>>>>
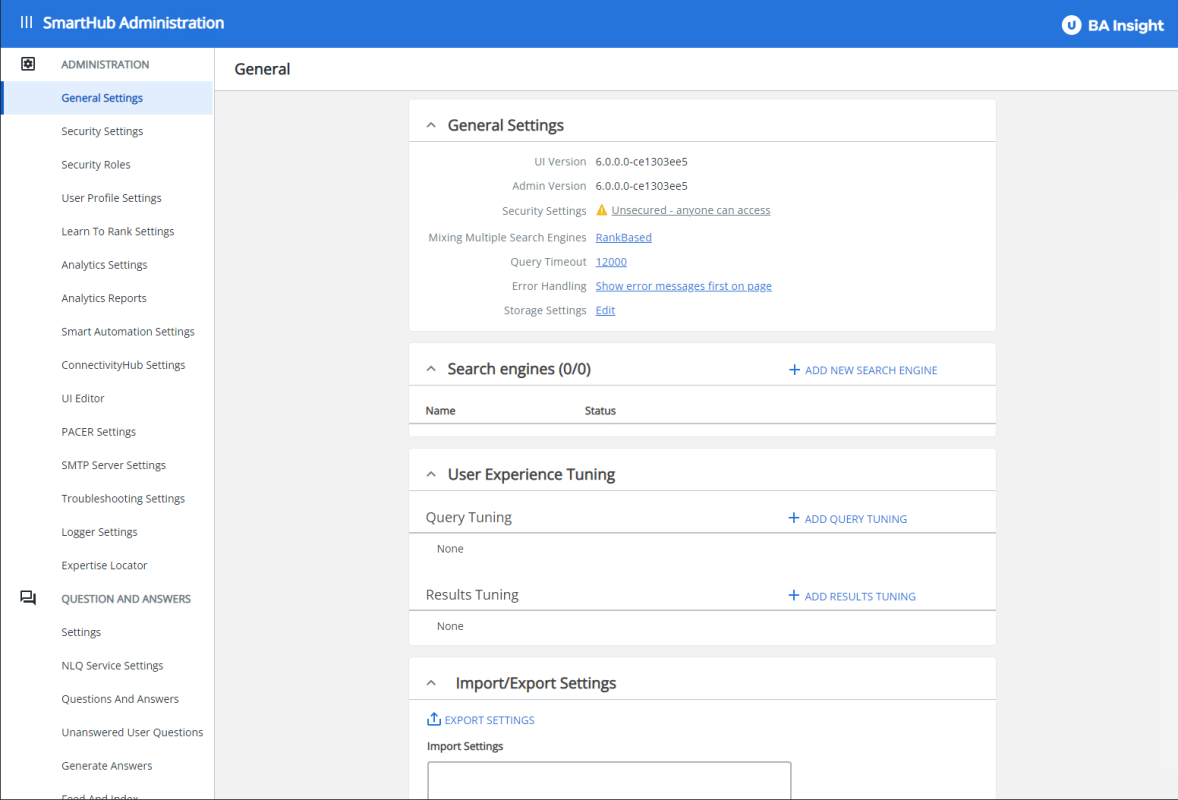Collapse the Search engines section
The image size is (1178, 800).
431,369
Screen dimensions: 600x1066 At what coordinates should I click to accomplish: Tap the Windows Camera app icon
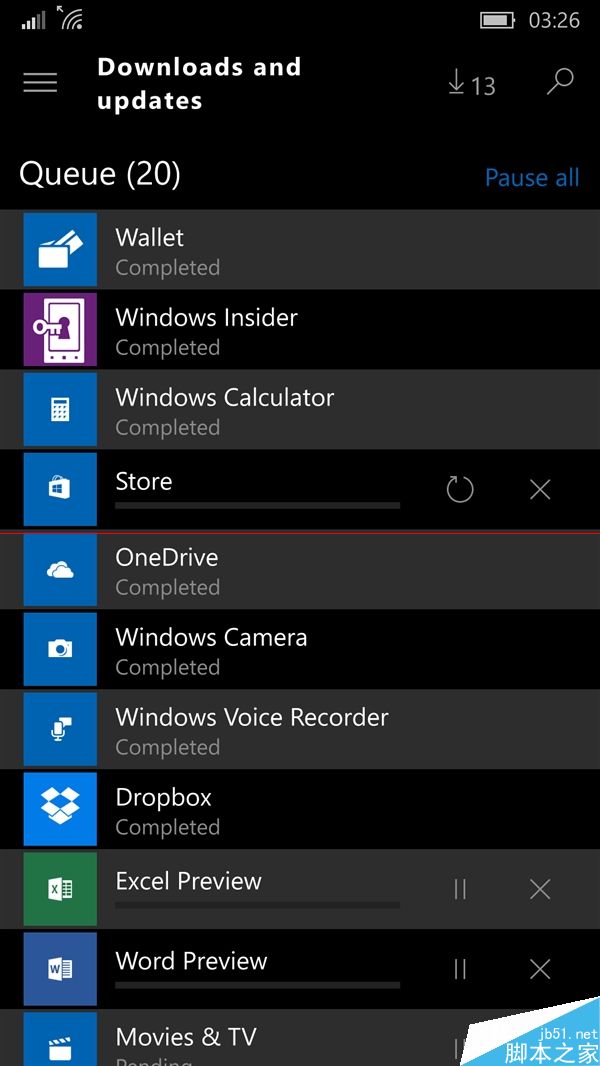(60, 650)
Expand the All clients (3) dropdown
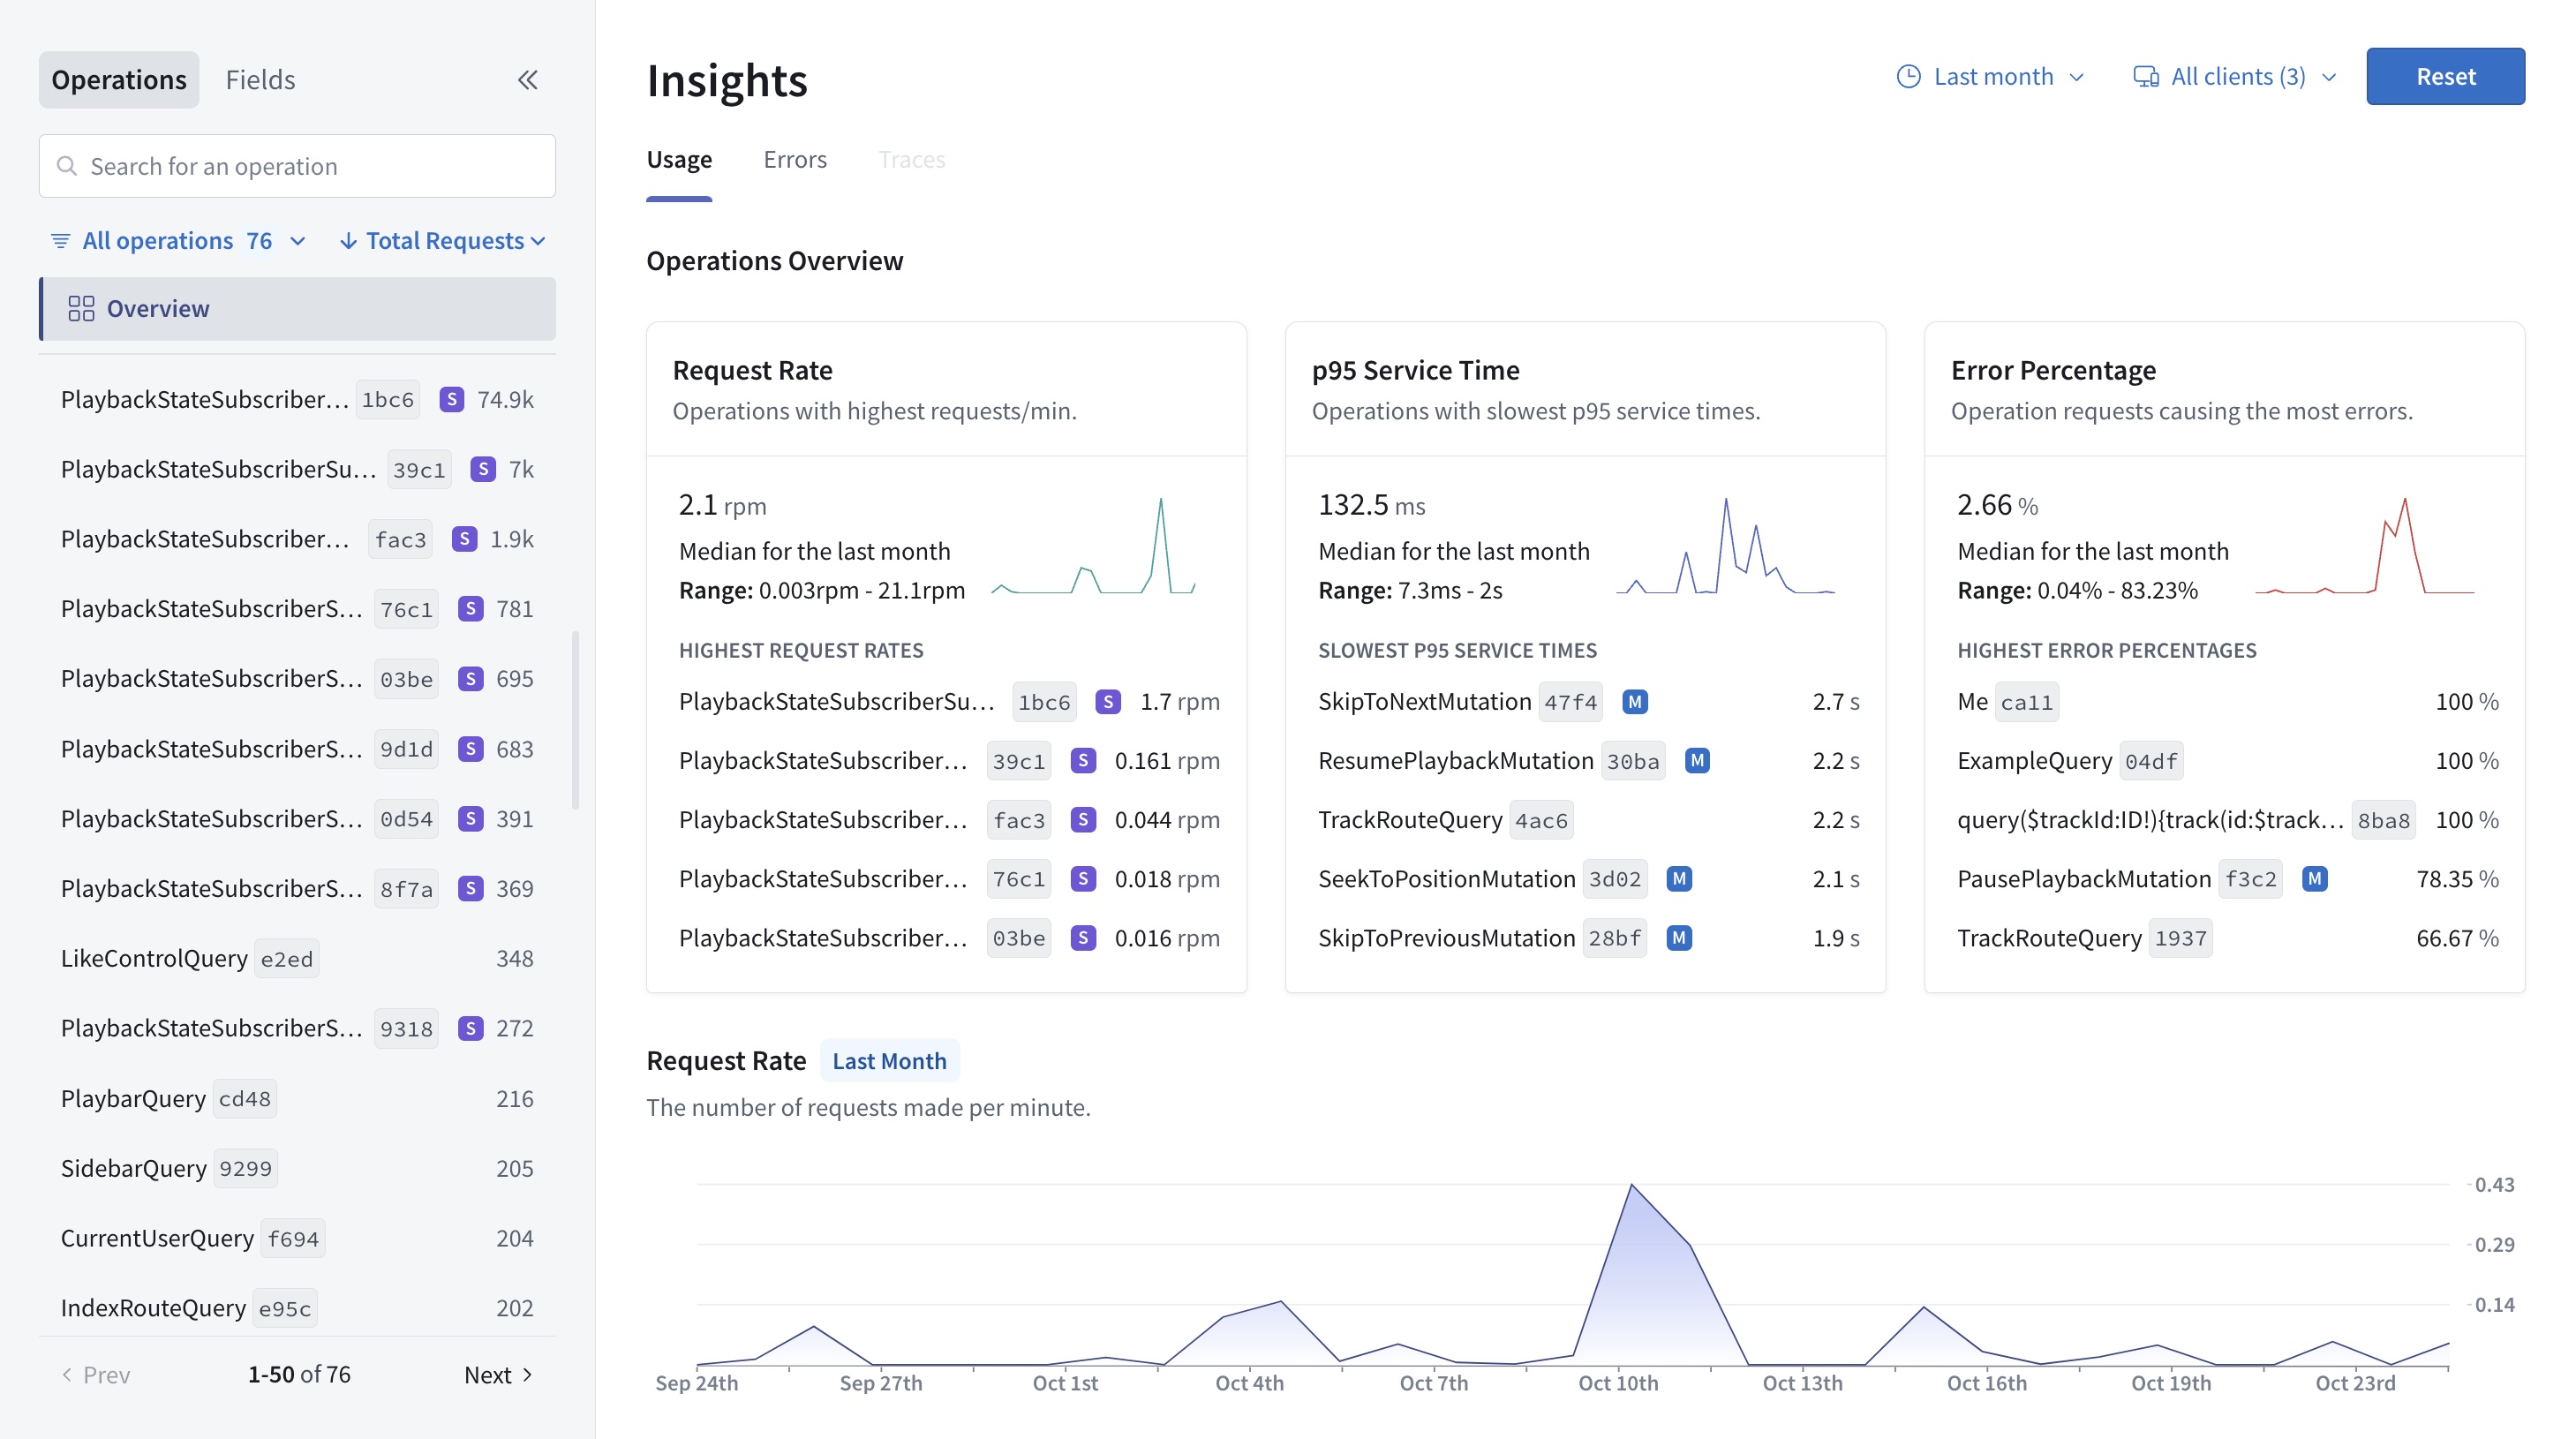The height and width of the screenshot is (1439, 2576). (2236, 75)

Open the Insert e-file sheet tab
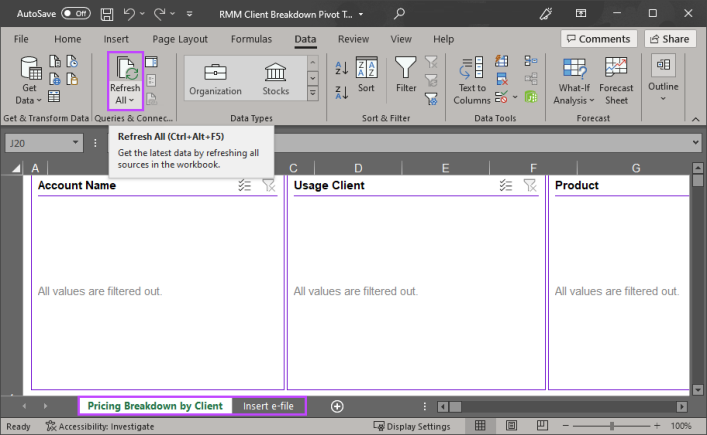click(268, 406)
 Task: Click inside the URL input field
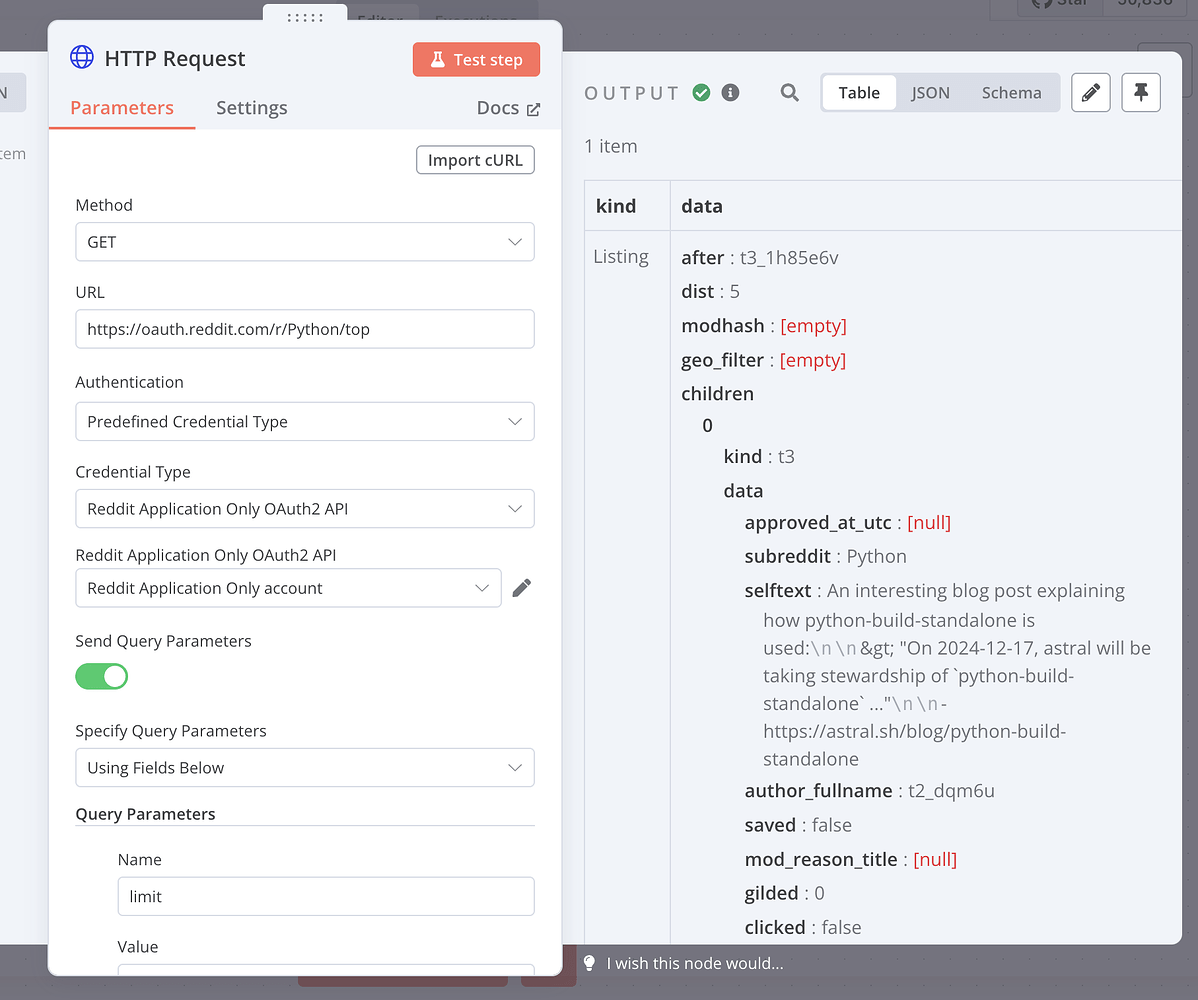[x=304, y=329]
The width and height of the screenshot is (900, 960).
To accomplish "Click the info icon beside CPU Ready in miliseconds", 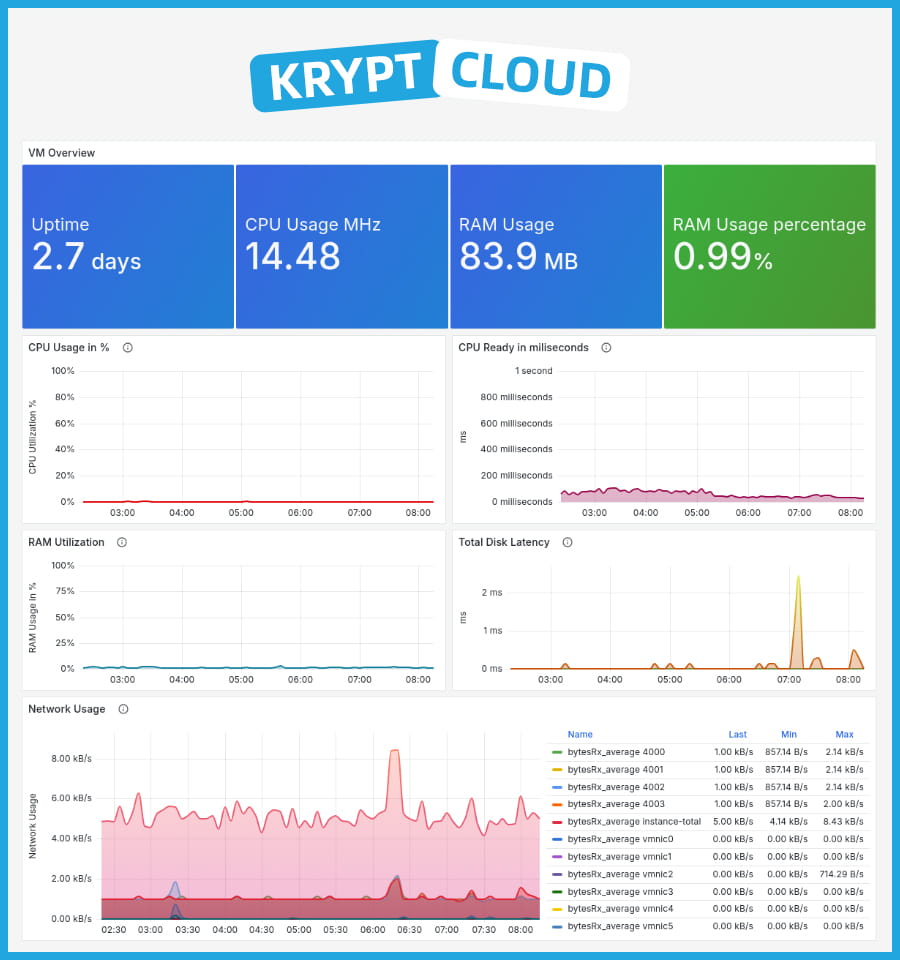I will pyautogui.click(x=606, y=348).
<<<<
# What is needed:
Turn the items above into a JSON list of strings, one string per line, with blank lines dropped and the pictures left out. Start at the line that has "Screen dimensions: 600x1066" and stop after the line that has "[x=304, y=329]".

# Result of the task:
[
  "Screen dimensions: 600x1066 At what coordinates should I click to accomplish: Tap the Windows Camera app icon",
  "(60, 650)",
  "Expand the All clients (3) dropdown",
  "The height and width of the screenshot is (1439, 2576). (2236, 75)",
  "Open the Insert e-file sheet tab",
  "click(268, 406)",
  " Task: Click inside the URL input field",
  "[x=304, y=329]"
]